Pembunuhan Masdoelhak Nasoetion
Tanggal 21 Desember 1948, Masdoelak Nasoetion di culik dari rumah mereka di Kaliurang oleh tentara belanda, di hadapan anak-anak mereka.[3] Kemudian kami menemukan bahwa ia pada hari yang sama dibunuh oleh sersan mayor Marinus geelhoed, dalam komando letnan R. F. de Mey. Geelhoed menjelaskan kemudian bahwa Nasoetion yang mereka bunuh adalah kolonel Abdul Harris Nasoetion.[4]
Van der Have yang saat itu berada di rumah sakit Yogyakarta, di mana Ia dalam proses persalinan putra bungsu mereka. tanggal 29 desember 1948 ketika pulang ke rumah dia menemukan rumah dijarah. Masak ternyata memiliki rasa kasihan pada anak-anak, dan dia mendengar bahwa suaminya di bawa belanda. Pada awal januari 1949, ia memberitahu petugas belanda bahwa suaminya itu kemungkinan dibunuh.
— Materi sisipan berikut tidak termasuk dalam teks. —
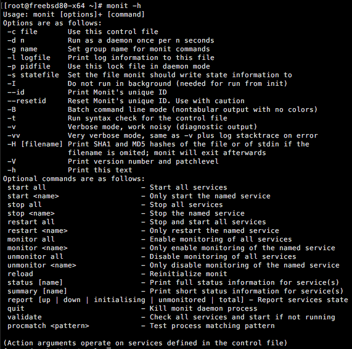Click the 'procmatch <pattern>' command text
The height and width of the screenshot is (349, 352).
48,326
Hal ini juga mengatakan bahwa mereka tidak dikenal di Belanda, mana yang disebut "aksi polisi" dari tahun 1948 menjadi sangat kontroversial.
Melawan Negara Belanda
Awal tahun 1950- Pengacara Van der Have, mengajukan tuntutan ke Pengadilan perang, ganti rugi hampir dua ratus ribu gulden atas kematian suaminya. Dalam reaksi yang diterimanya bahwa Belanda tidak bertanggung jawab dalam hal ini wanprestasi. Pada tahun 1950 Indonesia sudah merdeka, dan Belanda menunjukkan bahwa Indonesia melalui penyerahan kedaulatan, kepribadian hukum dari kedaulatan Dutch east-Indies telah diambil. Singkatnya: Negara belanda berpendapat bahwa Van der Have meminta ganti rugi kepada pemerintah Indonesia, bukan Belanda.
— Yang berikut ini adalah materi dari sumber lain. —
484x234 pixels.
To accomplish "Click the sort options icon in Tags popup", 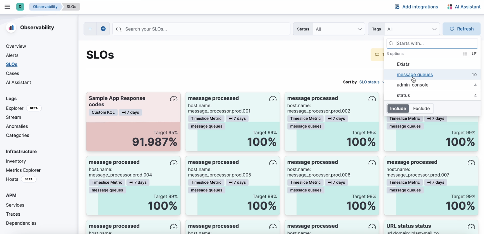I will [x=474, y=54].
Van der Have kemudian memints bantuan pengacara Karel van Rijckevorsel. Dia menuntut kasus atas nama der Have tuntutan perdata terhadap Negara dan mempersiapkan berkas. Dia menjalani proses persidangan ini selama dua tahun yang panjang, dan pada tanggal 13 januari 1953, Van der Have menerima putusan pengadilan di den Haag, belanda, Negara bertanggung jawab atas pembunuhan suaminya, dan yang Memungkinkan lebih lanjut membayar ganti rugi. Negara menarik banding tapi akhirnya setuju dengan putusan membayar ganti rugi. Pada saat yang sama poin ke Belanda, apapun bentuk pertanggung jawaban. Van der Telah setuju dengan putusan tetapi terus mempertahankan bahwa Belanda harus bertanggung jawab.
Tentara belanda yang terlibat dalam pembunuhan Nasoetion tidak pernah dituntut.